I don't really expect anyone to go through all of those issues, but my hope is
that by skimming over the issue titles people will get a sense for the kinds of
changes we're making here. It's a large number of small things.

Also, kudos to [Thomson Comer](https://github.com/thomcom) who solved most of
the cuDF issues above.

## There are still some pending issues

- [Square Root #1055](https://github.com/rapidsai/cudf/issues/1055), needed for groupby-std
- [cuDF needs multi-index support for columns #483](https://github.com/rapidsai/cudf/issues/483), needed for:

  ```python
  gropuby.agg({'x': ['sum', mean'], 'y': ['min', 'max']})
  ```

## But things mostly work

But generally things work pretty well today:

```python
In [1]: import dask_cudf

In [2]: df = dask_cudf.read_csv('yellow_tripdata_2016-*.csv')

In [3]: df.groupby('passenger_count').trip_distance.mean().compute()
Out[3]: <cudf.Series nrows=10 >

In [4]: _.to_pandas()
Out[4]:
0    0.625424
1    4.976895
2    4.470014
3    5.955262
4    4.328076
5    3.079661
6    2.998077
7    3.147452
8    5.165570
9    5.916169
dtype: float64
```

## Experience

First, most of this work was handled by the cuDF developers (which may be
evident from the relative lengths of the issue lists above).
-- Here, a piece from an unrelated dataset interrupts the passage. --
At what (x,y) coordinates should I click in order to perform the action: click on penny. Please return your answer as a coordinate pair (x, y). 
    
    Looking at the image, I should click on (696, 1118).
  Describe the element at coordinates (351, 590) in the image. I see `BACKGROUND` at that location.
When we started
this process it felt like a never-ending stream of tiny issues. We weren't
able to see the next set of issues until we had finished the current set.
Fortunately, most of them were pretty easy to fix. Additionally, as we went
on, it seemed to get a bit easier over time.
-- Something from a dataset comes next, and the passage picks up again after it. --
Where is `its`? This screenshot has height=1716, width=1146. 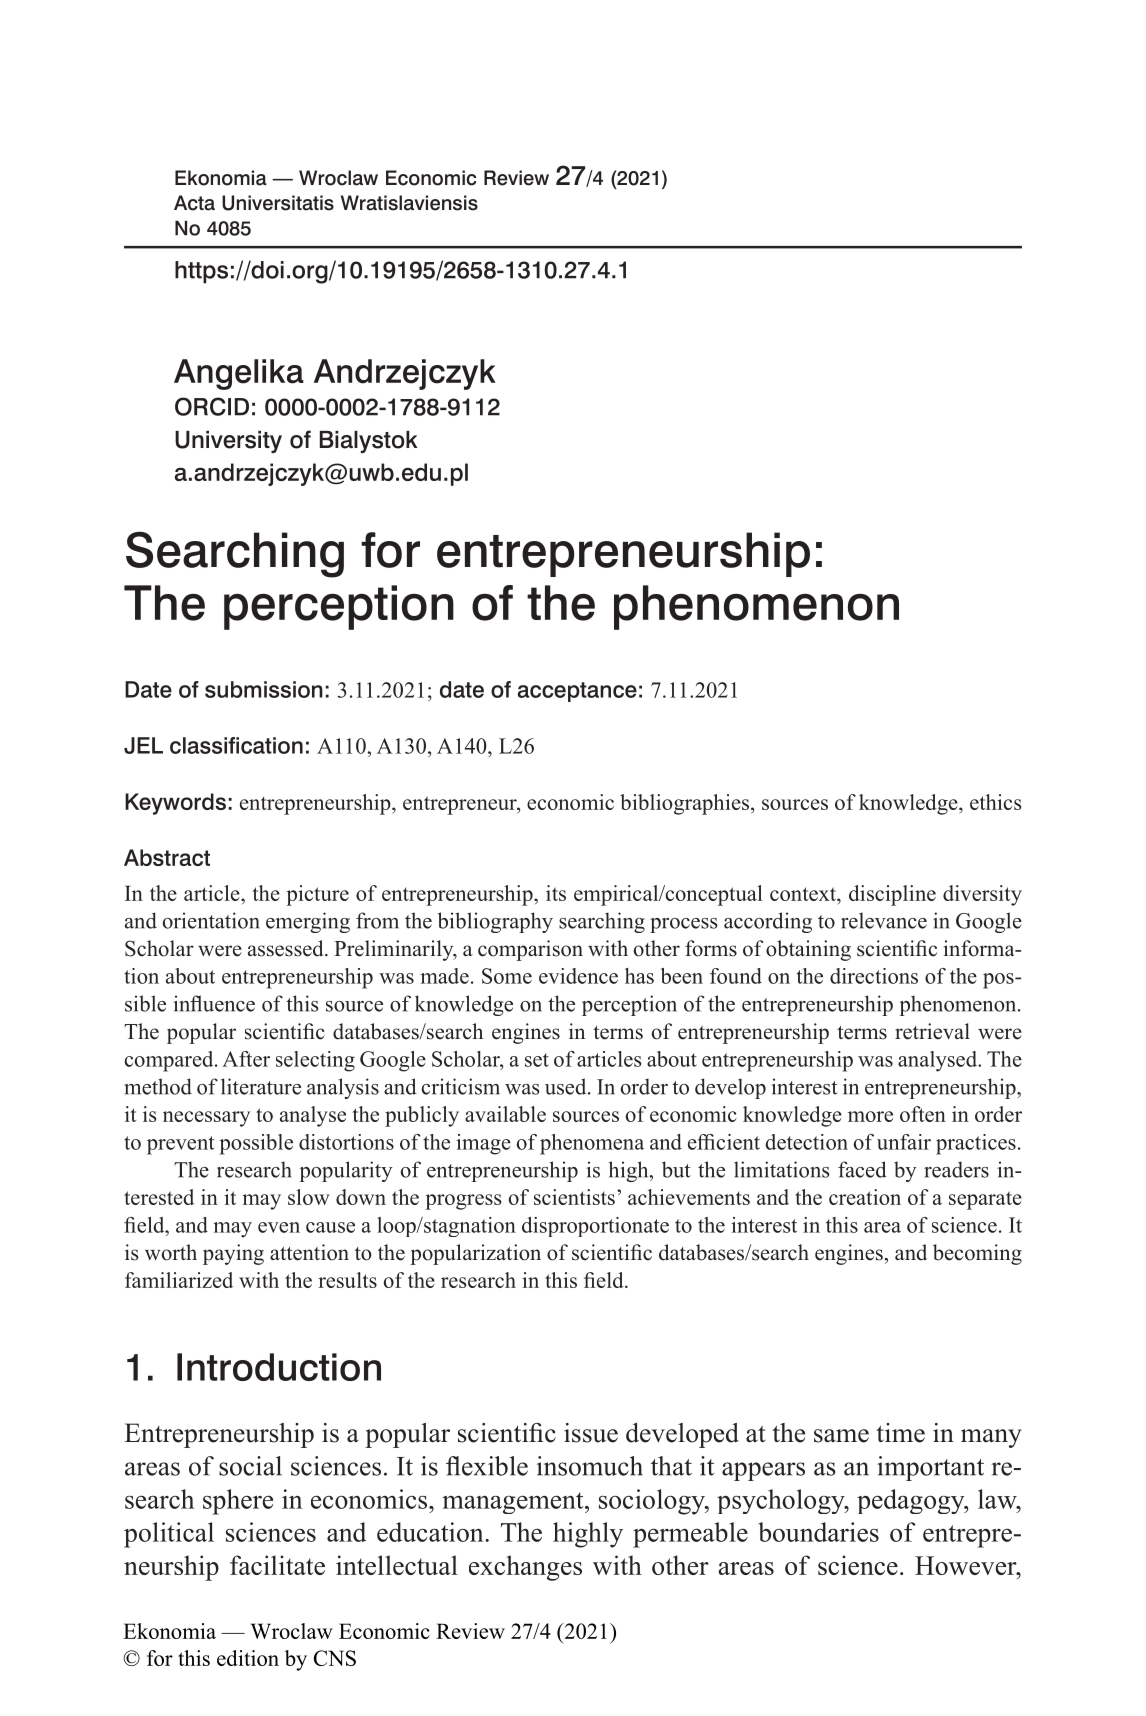 its is located at coordinates (556, 893).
Additionally, lots of things work other than groupby-aggregations as a result
of the changes above. From the perspective of someone accustomed to Pandas,
The cuDF library is starting to feel more reliable. We hit missing
functionality less frequently when using cuDF on other operations.

## What's next?

More recently we've been working on the various join/merge operations in Dask
DataFrame like indexed joins on a sorted column, joins between large and small
dataframes (a common special case) and so on. Getting these algorithms from
the mainline Dask DataFrame codebase to work with cuDF is resulting in a
similar set of issues to what we saw above with groupby-aggregations, but so
far the list is much smaller. We hope that this is a trend as we continue on
to other sets of functionality into the future like I/O, time-series
operations, rolling windows, and so on.